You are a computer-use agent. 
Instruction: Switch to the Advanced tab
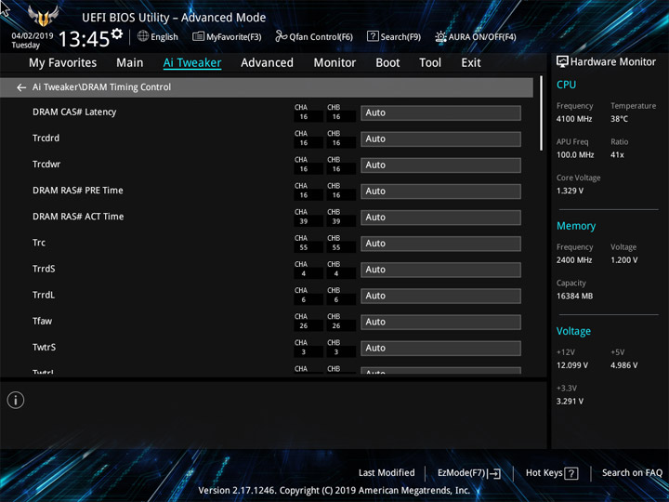click(x=267, y=63)
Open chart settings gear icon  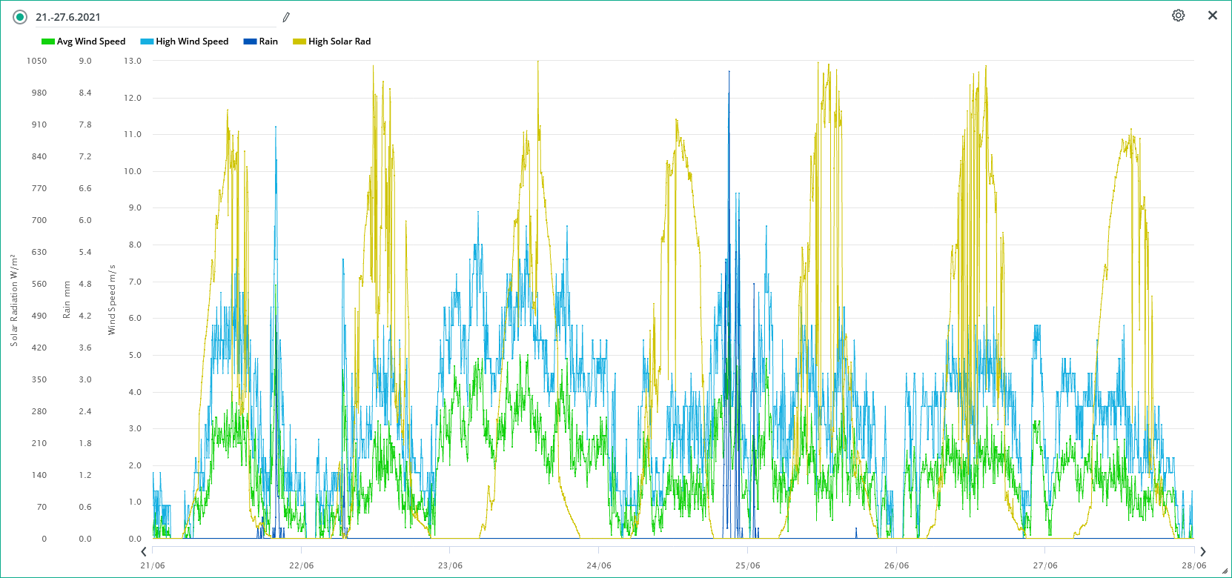pyautogui.click(x=1178, y=16)
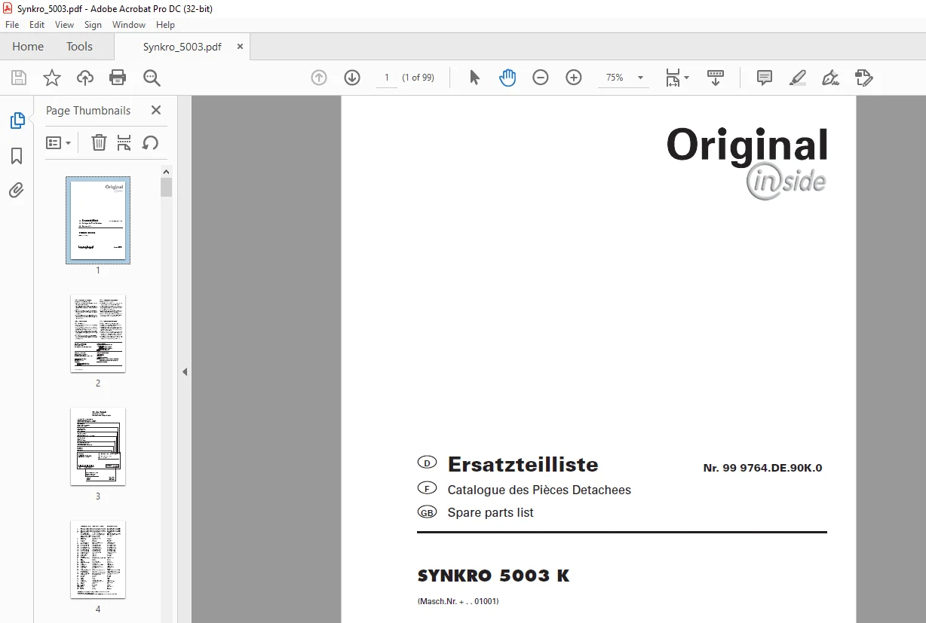The height and width of the screenshot is (623, 926).
Task: Select page 3 thumbnail
Action: (98, 446)
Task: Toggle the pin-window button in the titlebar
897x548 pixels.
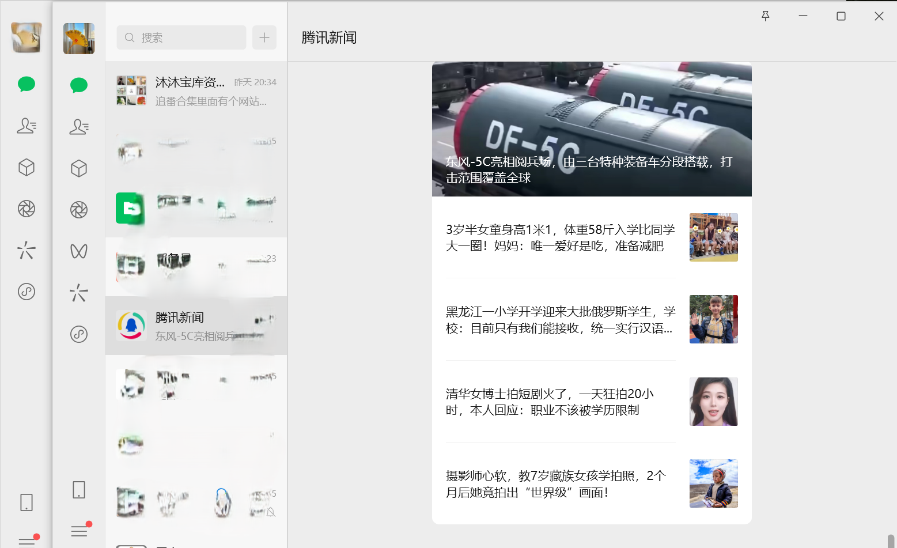Action: 765,16
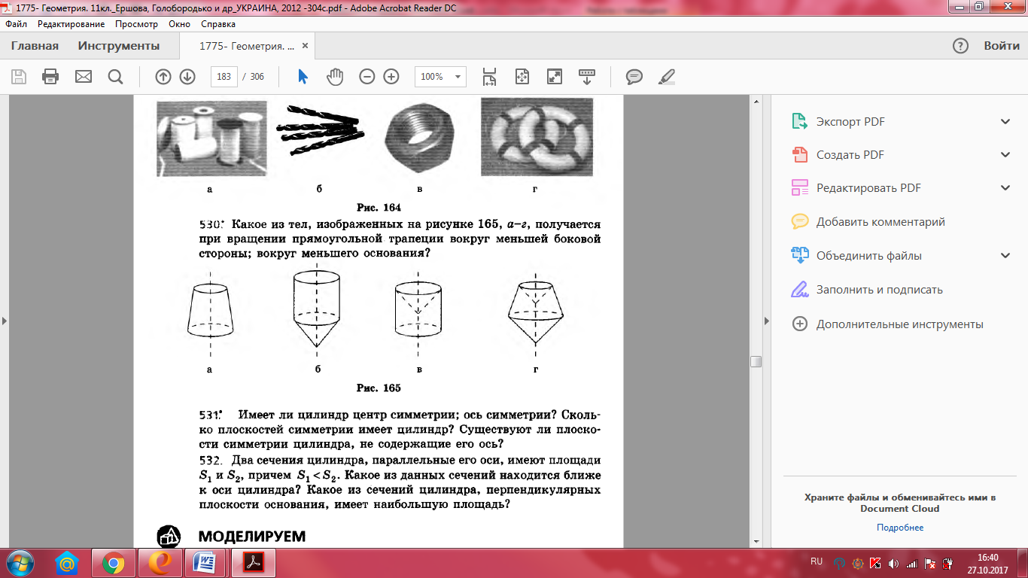Screen dimensions: 1028x578
Task: Activate the Hand pan tool
Action: point(334,77)
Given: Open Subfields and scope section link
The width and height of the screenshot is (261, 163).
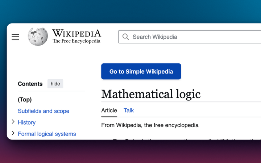Looking at the screenshot, I should (x=44, y=111).
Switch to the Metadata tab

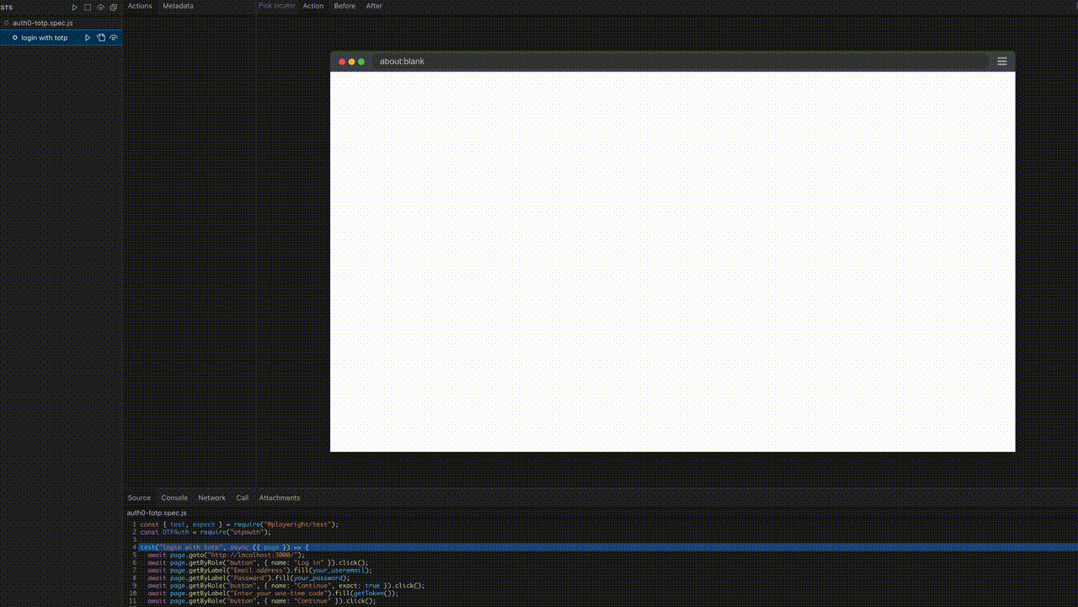point(178,6)
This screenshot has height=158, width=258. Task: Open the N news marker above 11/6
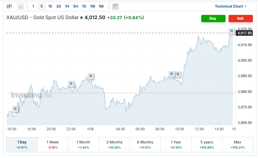pos(90,76)
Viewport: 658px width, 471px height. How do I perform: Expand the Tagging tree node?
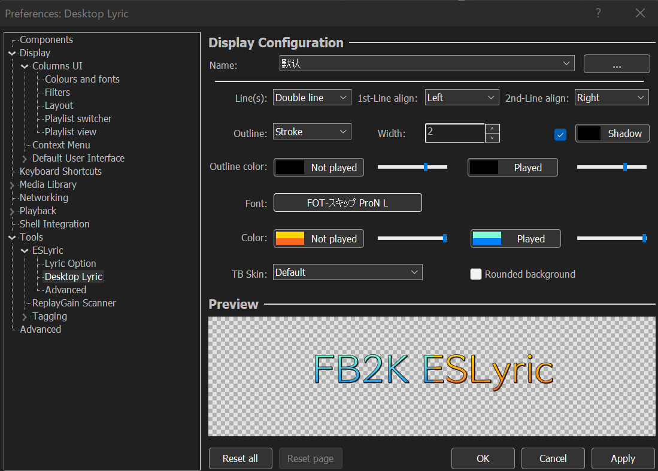pos(24,316)
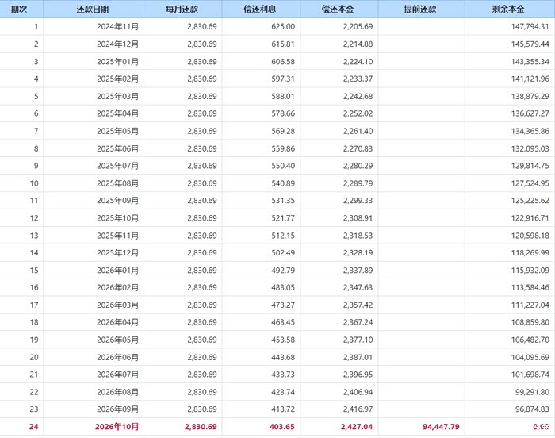Select the 2024年11月 date cell in row 1
Viewport: 555px width, 438px height.
pos(117,26)
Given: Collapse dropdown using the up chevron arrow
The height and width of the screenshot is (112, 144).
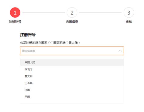Looking at the screenshot, I should (x=120, y=51).
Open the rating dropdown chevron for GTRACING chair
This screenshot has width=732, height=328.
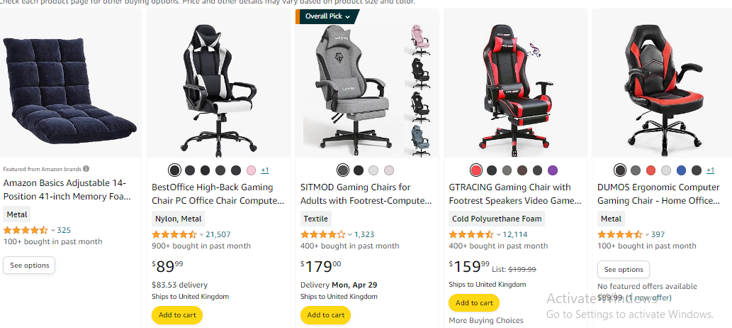[x=498, y=234]
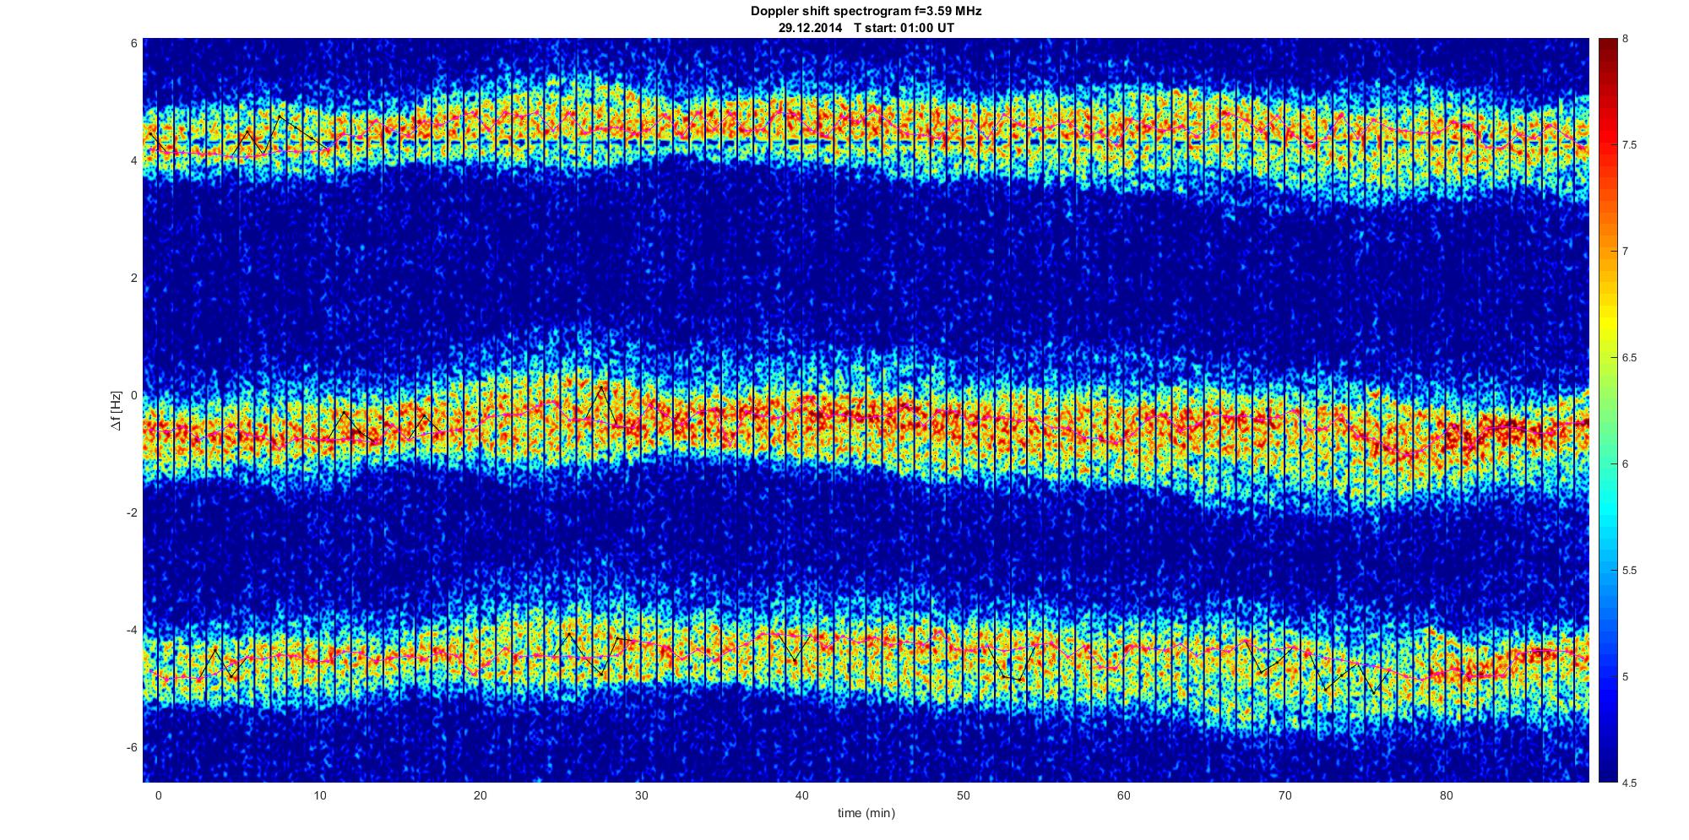
Task: Click the 2 tick label on the Δf axis
Action: (x=133, y=278)
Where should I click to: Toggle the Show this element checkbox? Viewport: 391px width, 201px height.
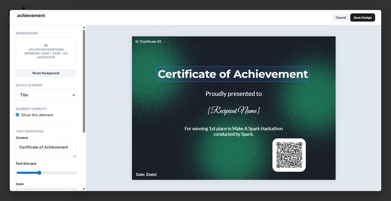point(18,115)
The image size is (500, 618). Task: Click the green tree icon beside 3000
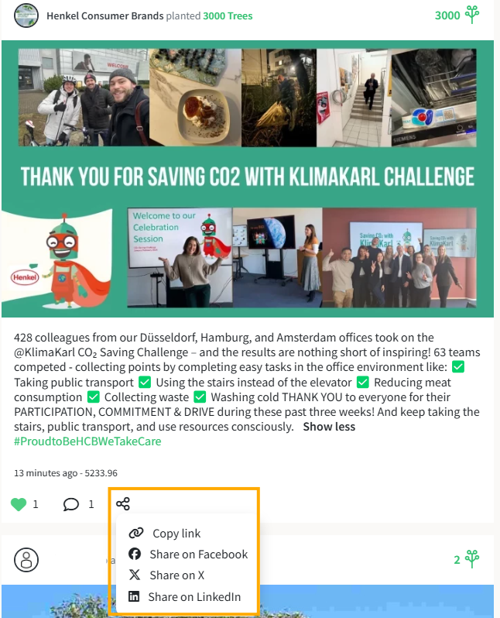coord(471,15)
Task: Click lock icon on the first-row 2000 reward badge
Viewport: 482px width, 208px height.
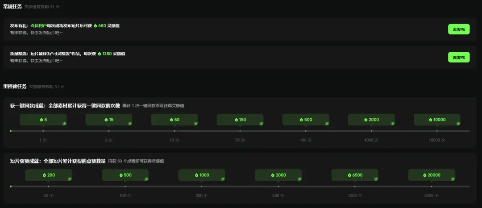Action: tap(392, 123)
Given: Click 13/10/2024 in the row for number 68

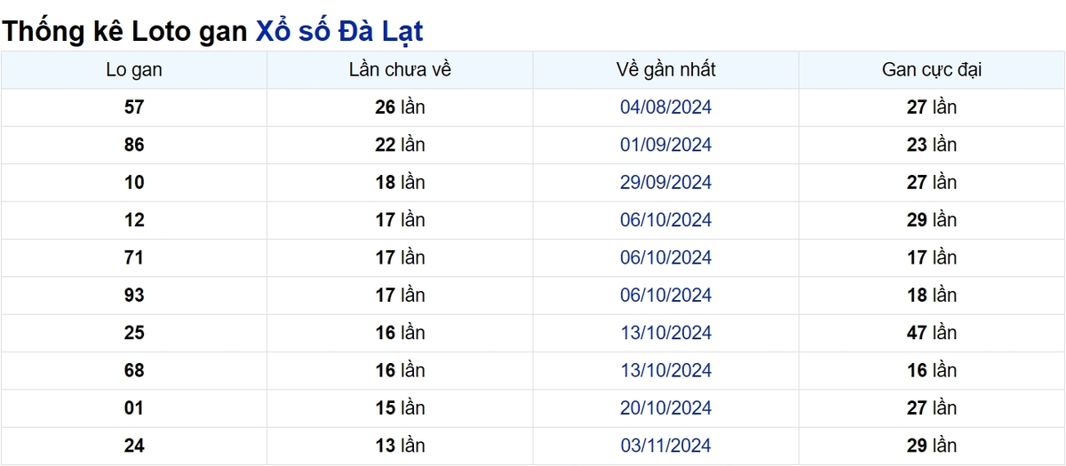Looking at the screenshot, I should click(665, 370).
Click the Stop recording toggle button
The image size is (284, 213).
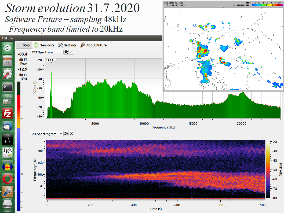pyautogui.click(x=24, y=45)
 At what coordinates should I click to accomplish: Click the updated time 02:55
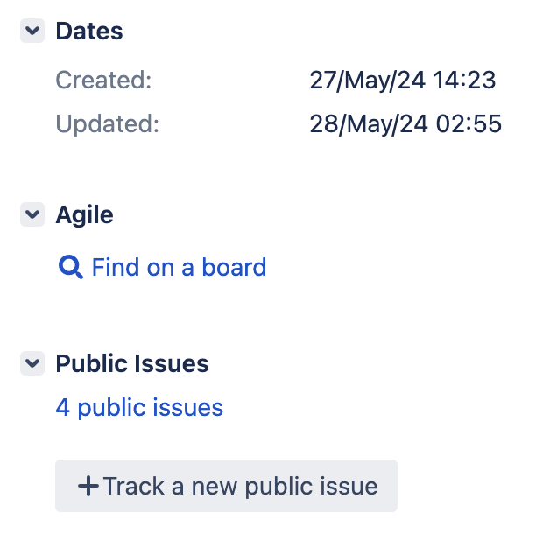[x=468, y=124]
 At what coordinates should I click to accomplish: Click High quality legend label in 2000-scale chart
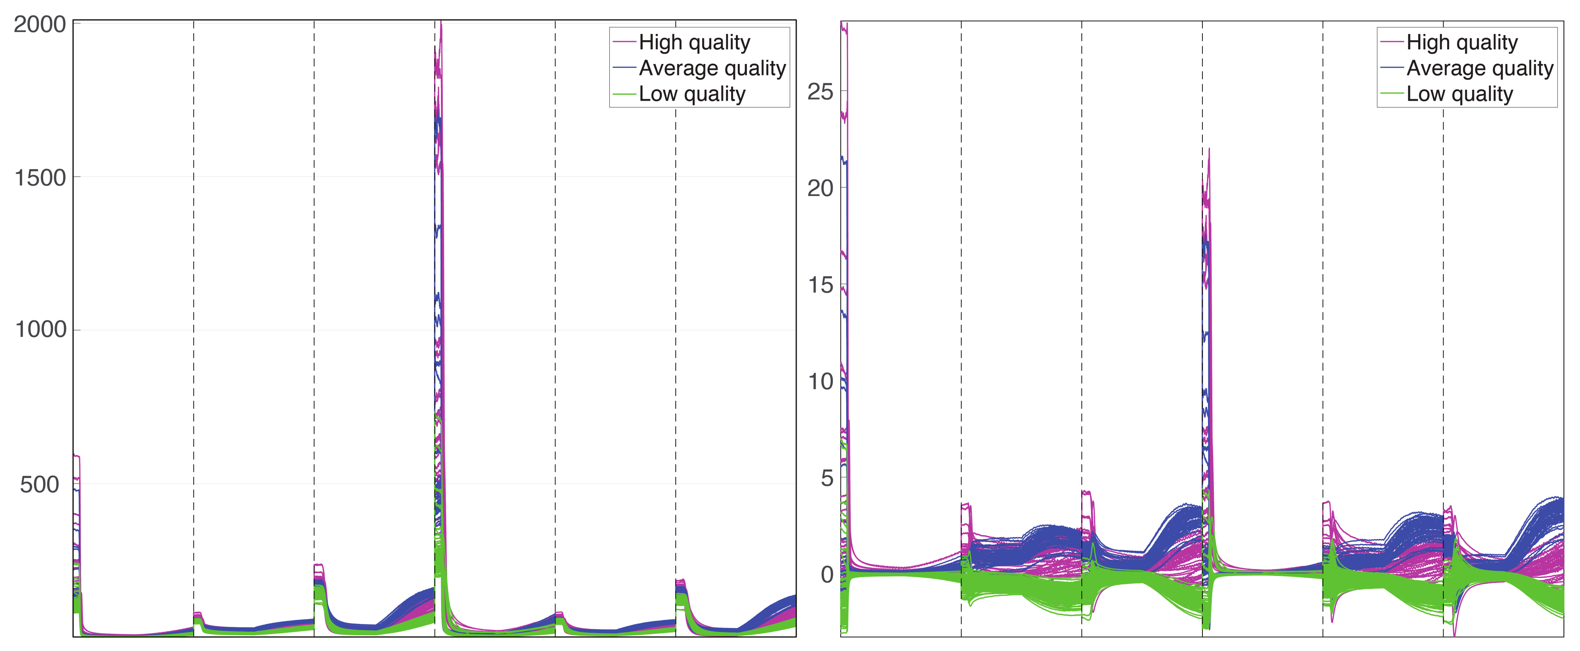coord(694,42)
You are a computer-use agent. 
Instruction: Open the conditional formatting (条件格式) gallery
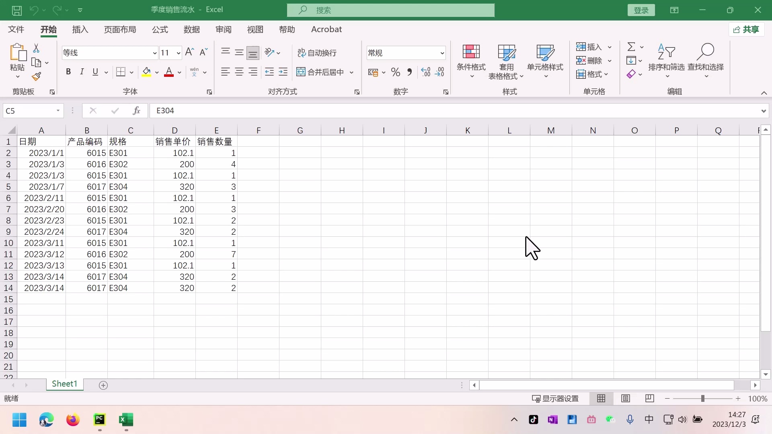(471, 61)
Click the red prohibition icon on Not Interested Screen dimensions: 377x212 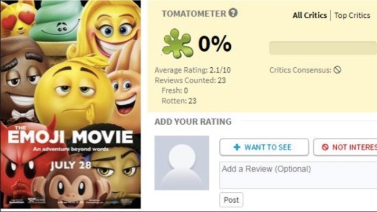point(325,147)
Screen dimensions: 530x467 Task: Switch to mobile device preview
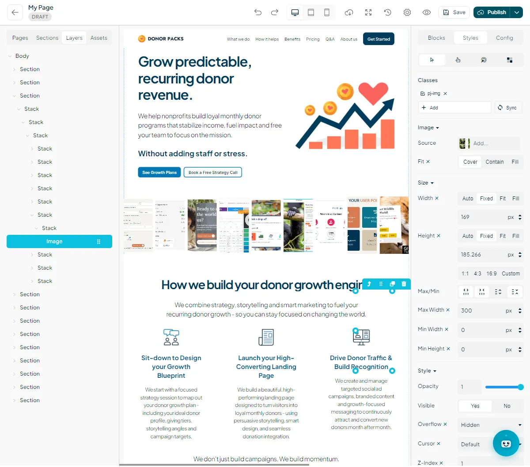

*Problem to solve:* Copy the entries again, starting at the line that has "Task: Click lock" and stopping after the line that has "coord(694,42)", and swap "reward badge" for "bonus badge" with nothing else changed. Leave out the pictures.

*Reply to the exercise:*
Task: Click lock icon on the first-row 2000 bonus badge
Viewport: 482px width, 208px height.
Action: tap(392, 123)
Given: Click 13/10/2024 in the row for number 68

Looking at the screenshot, I should click(665, 370).
Click the Stop recording toggle button
The image size is (284, 213).
pyautogui.click(x=24, y=45)
 At what coordinates should I click to accomplish: Click the updated time 02:55
[x=468, y=124]
 At what coordinates should I click to accomplish: Click High quality legend label in 2000-scale chart
coord(694,42)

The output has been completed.